### REQUIRED WORK
Set the data below down again, exactly, with every picture left out.

___ THE DATA

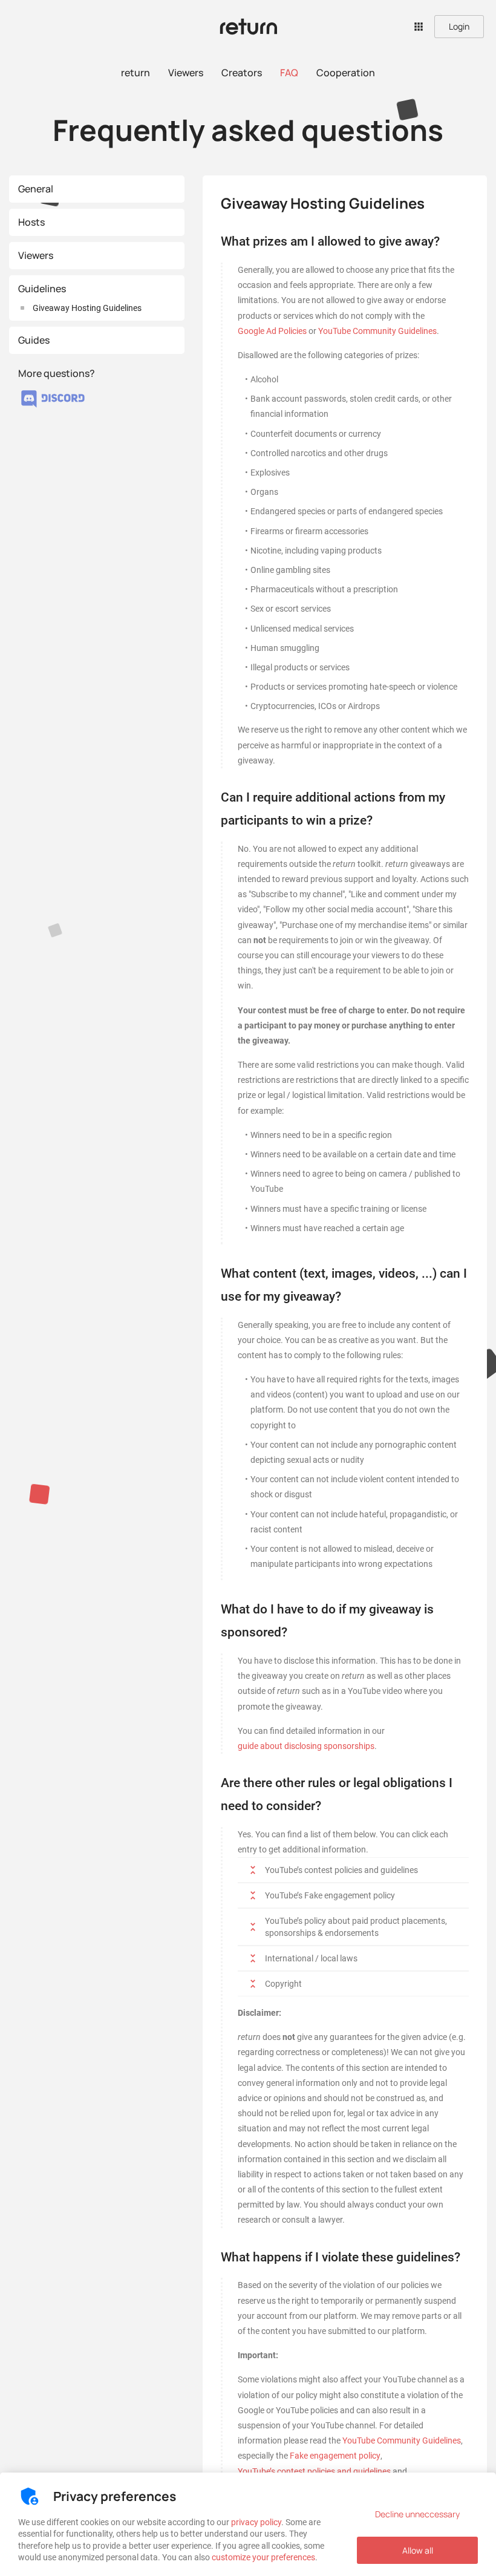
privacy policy (256, 2522)
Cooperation (345, 72)
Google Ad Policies (272, 331)
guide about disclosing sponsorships (306, 1746)
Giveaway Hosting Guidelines (87, 308)
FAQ (289, 72)
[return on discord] (53, 408)
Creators (241, 72)
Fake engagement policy (335, 2455)
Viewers (185, 72)
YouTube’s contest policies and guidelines (314, 2471)
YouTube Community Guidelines (377, 331)
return (135, 72)
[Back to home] (248, 27)
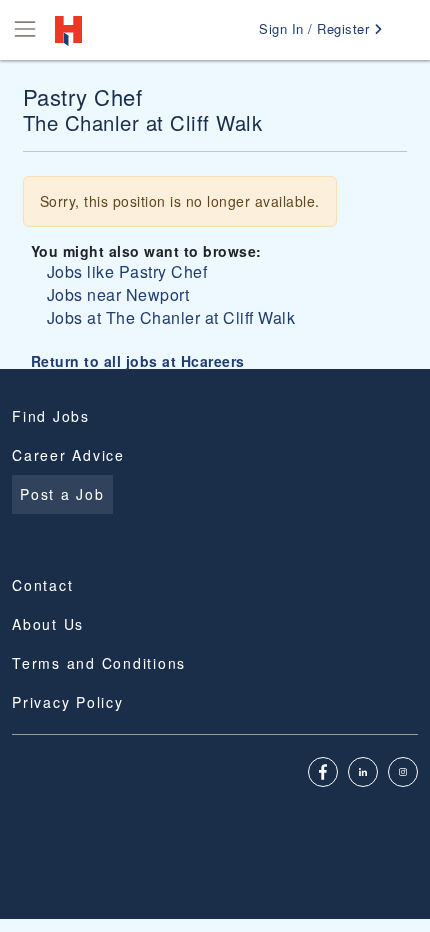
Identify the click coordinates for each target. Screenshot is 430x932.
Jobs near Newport (118, 294)
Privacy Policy (68, 702)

______

### EXPECTED ANSWER
privacy policy (256, 2522)
Cooperation (345, 72)
Google Ad Policies (272, 331)
guide about disclosing sponsorships (306, 1746)
Giveaway Hosting Guidelines (87, 308)
FAQ (289, 72)
[return on discord] (53, 408)
Creators (241, 72)
Fake engagement policy (335, 2455)
Viewers (185, 72)
YouTube’s contest policies and guidelines (314, 2471)
YouTube Community Guidelines (377, 331)
return (135, 72)
[Back to home] (248, 27)
Identify the click coordinates for each target. Screenshot is 430x932.
Jobs near Newport (118, 294)
Privacy Policy (68, 702)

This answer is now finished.